*** Exercise data ***
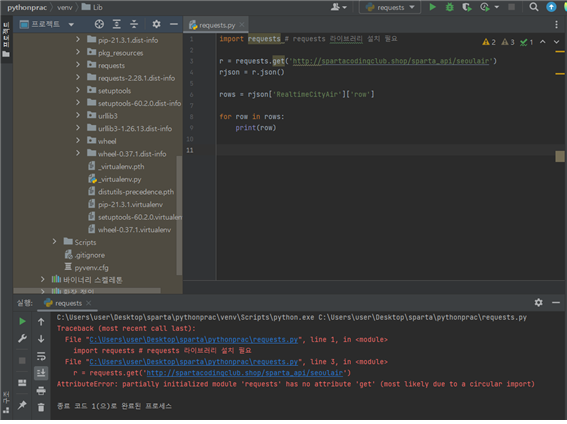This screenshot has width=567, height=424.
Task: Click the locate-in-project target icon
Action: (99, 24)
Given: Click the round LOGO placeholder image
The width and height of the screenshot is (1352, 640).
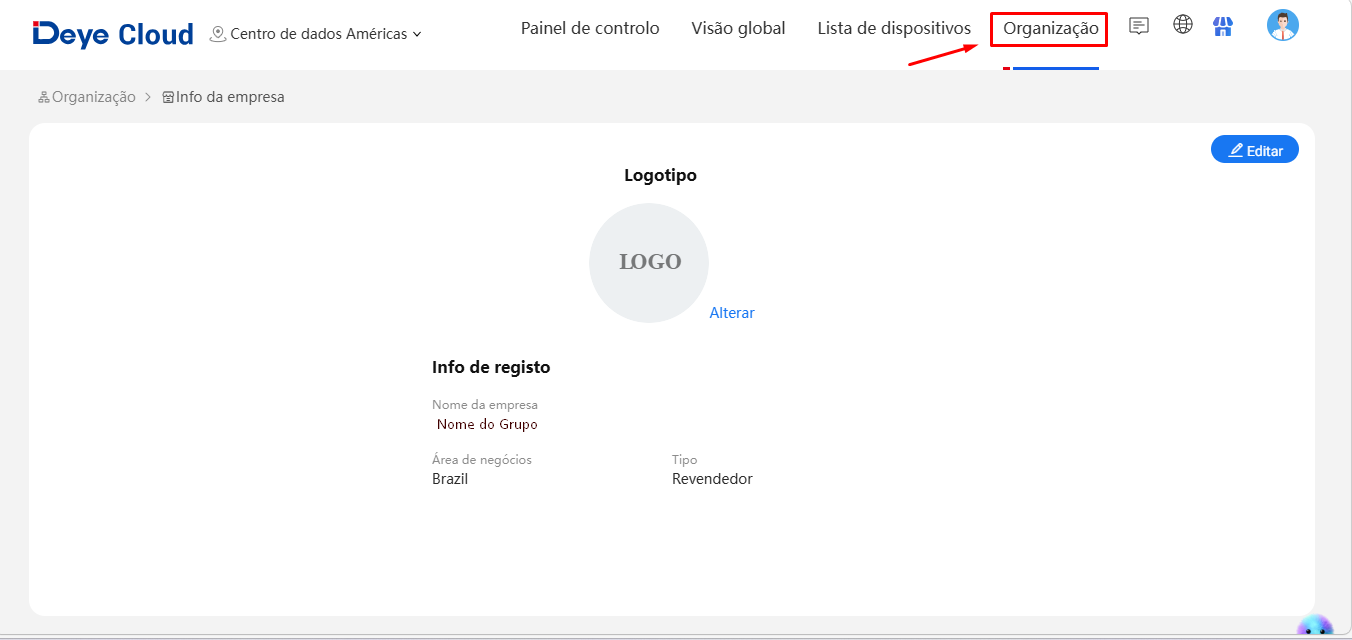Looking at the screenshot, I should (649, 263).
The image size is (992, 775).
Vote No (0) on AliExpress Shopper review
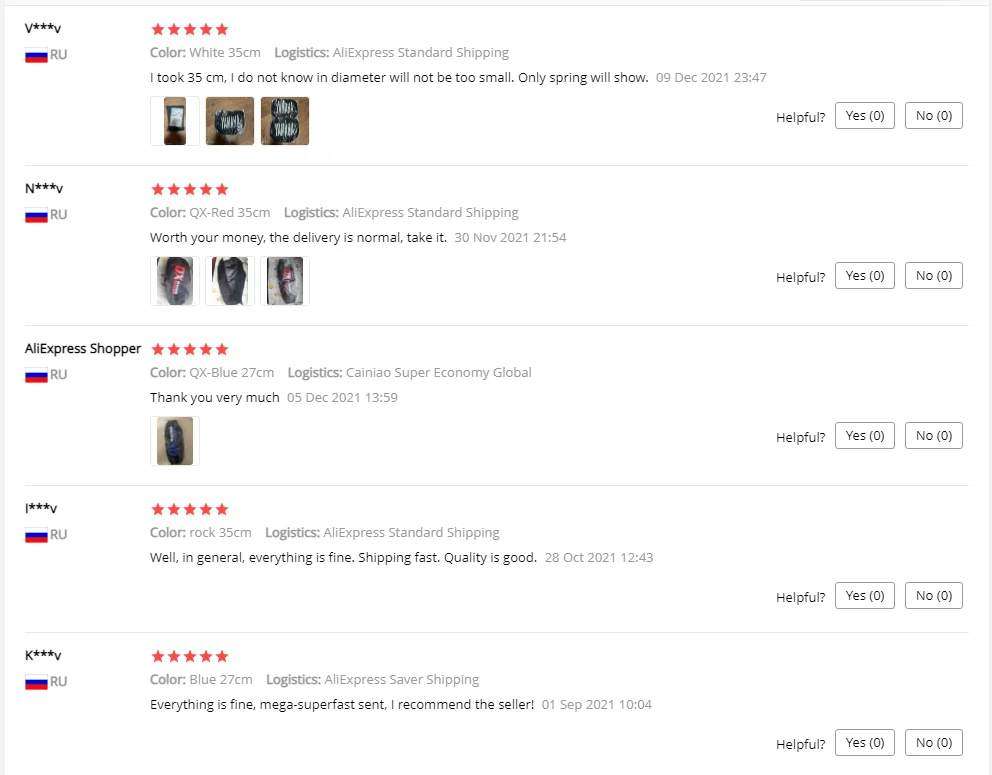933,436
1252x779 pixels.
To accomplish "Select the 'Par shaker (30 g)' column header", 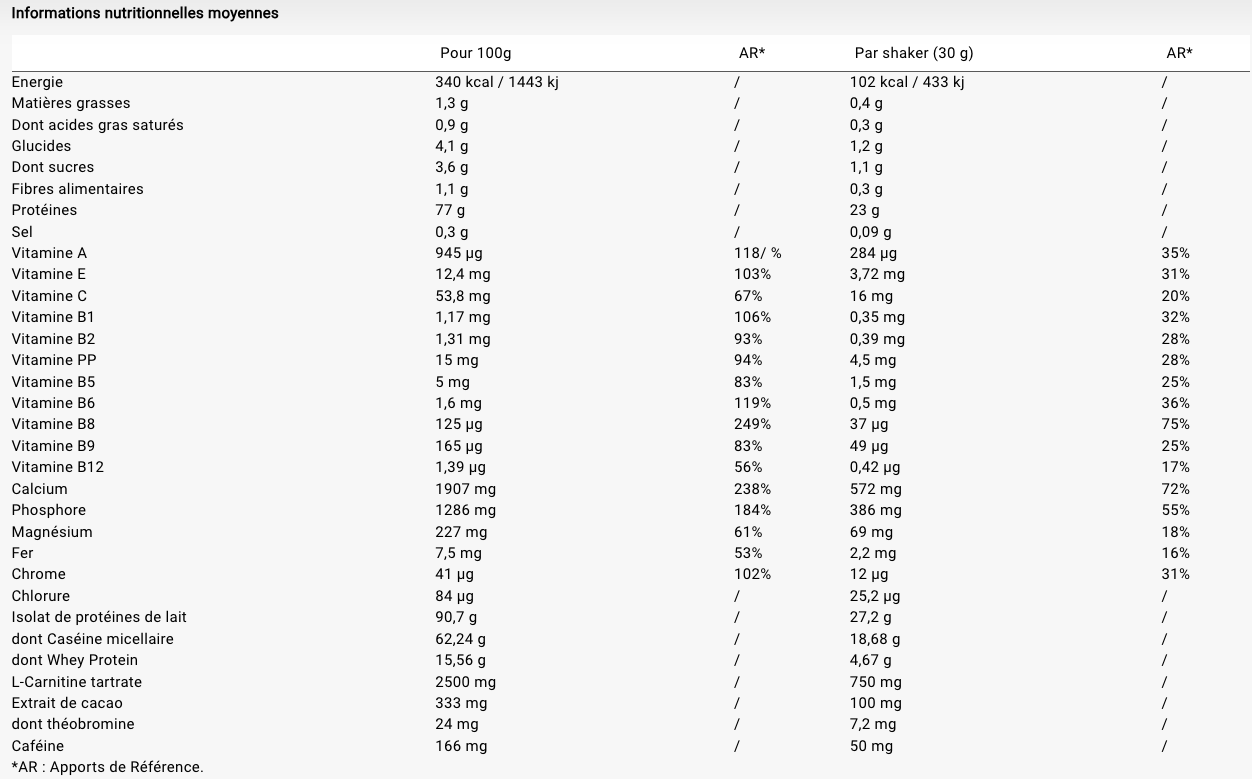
*** End of Exercise data ***
- **Problem description**
Copy out exactly the lines from the one with "The width and" through the end of the listing, both ends included, omitting any picture.

- **Result**
The width and height of the screenshot is (1352, 640).
Looking at the screenshot, I should (649, 263).
The image size is (992, 775).
Vote No (0) on AliExpress Shopper review
933,436
1252x779 pixels.
To accomplish "Select the 'Par shaker (30 g)' column header", 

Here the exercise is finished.